Under the knife I: the long wait

So it happened. After eighteen months in which I’d experienced seemingly endless blood tests, hospital appointments, scans, genetic tests – and not forgetting my lost weekend held hostage at my local A&E – I finally had surgery to remove the growth that had caused few physical symptoms, but which might have resulted in problems in older age.

Nobody wants osteoporosis or an increased risk of kidney stones if at all avoidable and more acute problems were also a possibility, as borne out by my visit to A&E with an “I think she might be having a heart attack… oh no, it’s indigestion” episode. An episode which alerted the medics to dangerously high calcium levels and resulted in me having burning hell water fed through a drip into my veins.

Of course, hyperparathyroidism and resultant hypercalcaemia hadn’t left me completely symptom-free and was a likely contributory factor to the depression and general fatigue that I’d been experiencing for a couple of years.

On 4th of June, the day arrived for me to go under the knife for the removal of a parathyroid adenoma that had been detected by ultrasound and radiolabel scanning.

One flew over the cuckoo’s nest
The six hours between arriving at the surgical admissions lounge to being escorted to the operating theatre are lonely, boring and peppered with increasing levels of anxiety.

As I sat at the side of my bed in the day surgery unit, wondering when I should change from my clothes into my hospital gown, I noticed that exit from the unit was only possible with a key card via the door in which I’d entered, or accompanied by a theatre nurse through the other doors that led to the operating rooms. You don’t need to be mad to be here, but any wrong moves and we’ll lobotomise you.

“A radical feminist lesbian would be professionally offended by this!”
I’d met my surgeon and discussed my operation, signed the consent forms. I was second on the list, so should be going to theatre mid to late morning.

The anaesthetist had also visited, described what would happen, discussed pain relief and asked me a series of standard questions.

A nurse came by and asked the same questions, followed by “Is there any possibility that you might be pregnant?”

“No, absolutely not”

“Oh, well, because of your age, we’re going to have to do a pregnancy test. We only need a wee sample.”

And it was this that sent my heart racing. Nil by mouth since the night before with only a sip of water that morning, I’d had a nervous pee at the first opportunity, there was no way I had anything in me for the requisite sample. I explained, “I’m gay, I’ve never had sex with a man and that, honestly, I don’t need a pregnancy test.”

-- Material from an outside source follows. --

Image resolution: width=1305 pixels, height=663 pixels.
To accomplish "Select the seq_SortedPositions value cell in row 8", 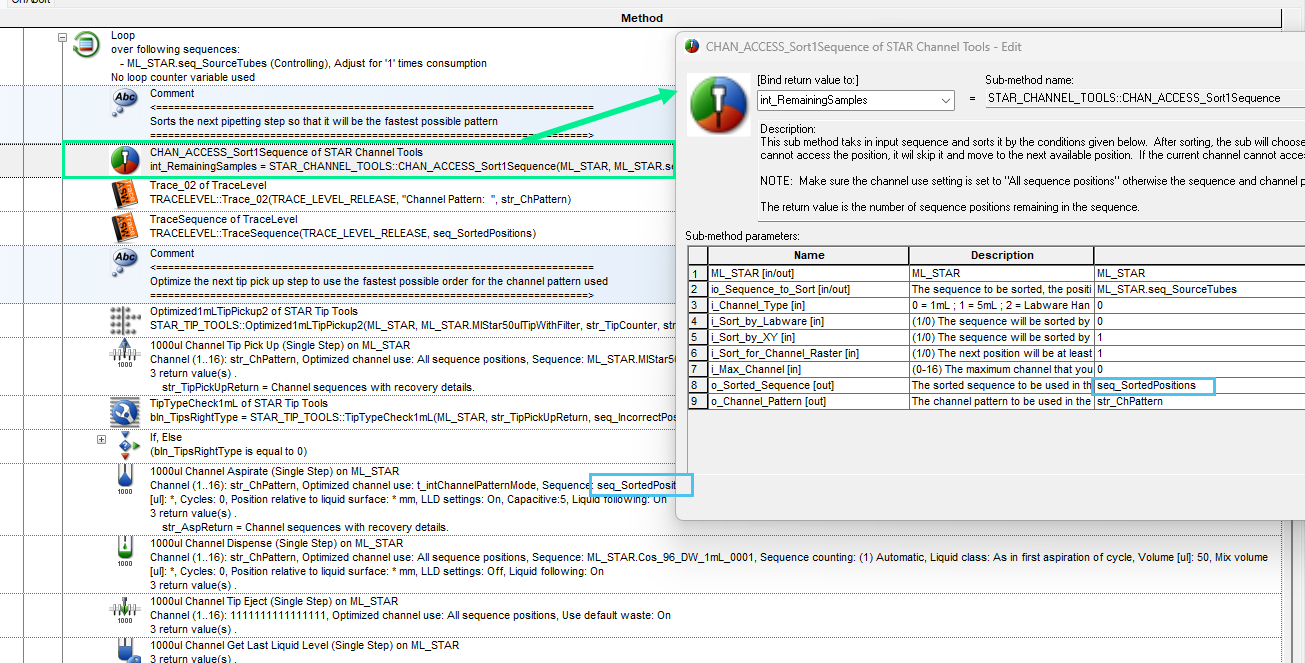I will 1154,385.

But of course I did. Patient safety, risk management and all those things meant that I had to have one. Rational me knew this, but anxiety was taking over. This anxiety had me arguing with myself, what about respecting diversity? I should kick up a fuss, tell them what for! How DARE THEY! I am offended by this!!! Who can I complain to?

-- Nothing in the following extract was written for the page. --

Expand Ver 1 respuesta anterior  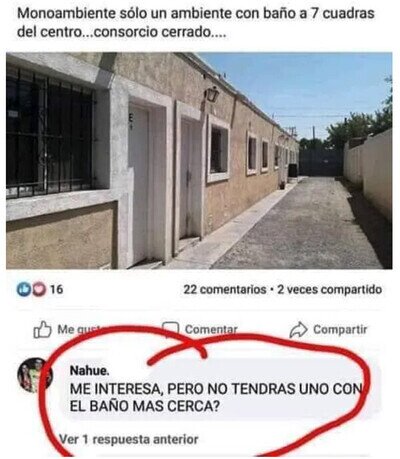[129, 439]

The simple fact of the matter was that I was only experiencing this faux rage because I couldn’t pee. I took my little pot to the toilet, and try as hard as I might, nothing, not a single drop. I was gowned-up by this time and I shuffled forlornly back to my bed. There’s something about wearing a hospital gown that transforms an otherwise normal person into an institutionalised shuffler.

“Nothing?” the nurse asked sympathetically.

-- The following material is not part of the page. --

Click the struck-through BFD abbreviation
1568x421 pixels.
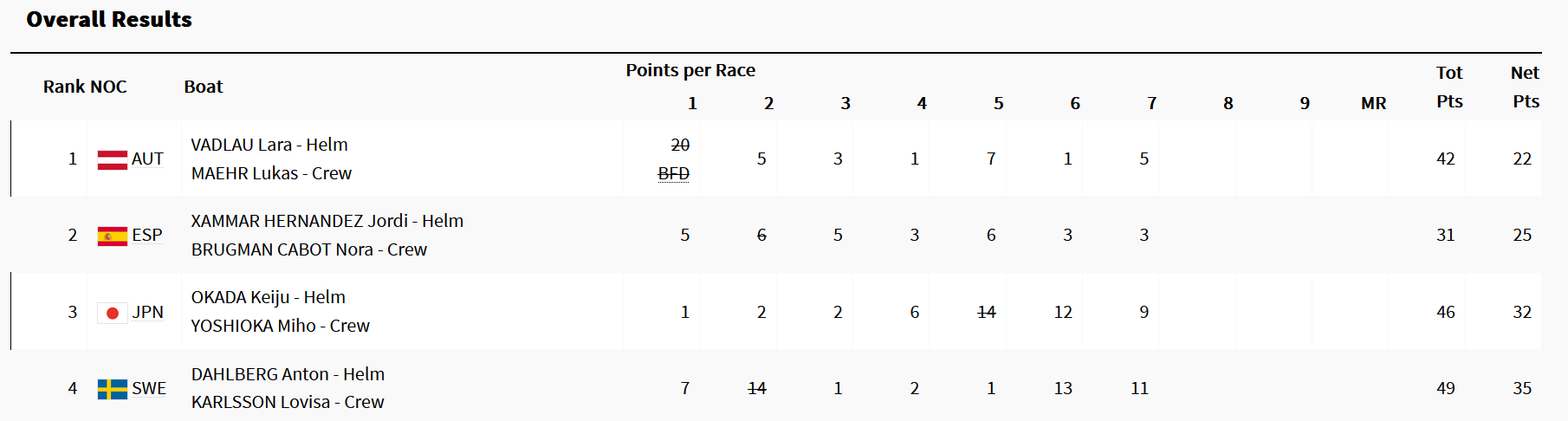(x=674, y=173)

“No, I’m afraid not”, I replied, slumping into my chair, pulling up my surgical pop socks. Why can’t they just take a fucking blood sample? Or my word for it! Cocks.

I shared my rage on Facebook, via text message, almost tweeted my rage directly to the hospital. And then, when all seemed lost and I was certain that I would have my operation cancelled for the sake of an arid bladder, I decided to give it another go. I shuffled back to the toilet, little pot in hand. I sat on the toilet, leaning forward to put pressure on my bladder and then it happened. I did it! Miraculously, my aim was true and I managed to collect a sample of sufficient volume to perform the test.

I returned to the nurses’ station with a spring in my step, a beaming smile on my face. This felt like the biggest achievement of my life. Not pregnant? Nailed it!

To infinity and beyond
And so the wait began in earnest.

The lady in the bed next to me was having the same procedure and was first on my surgeon’s to do list. She’d been gone for only an hour and I knew there’d be at least another two before my time came; it was 10.30am. I was bored and I was hungry. I watched people come and go, some tried to engage in conversation with me. Some came back, bandaged up and groggy from the gas. I was tortured by their post-operative coffee and toast.

As time passed, and as 12.30 came and went, the tingling in my stomach grew stronger. I knew my time was coming. And then the cheery theatre nurse arrived at my bedside. “OK, your surgeon is just grabbing a sandwich and then she’ll be right with you. Are you ready?”

I was asked the same questions that I’d been asked by my anaesthetist and the unit nurse. My wrist and ankle ID bands were checked and double-checked. I sent a quick text message to my sister and then started the short walk to the operating theatre. My institutionalised shuffle had well and truly returned.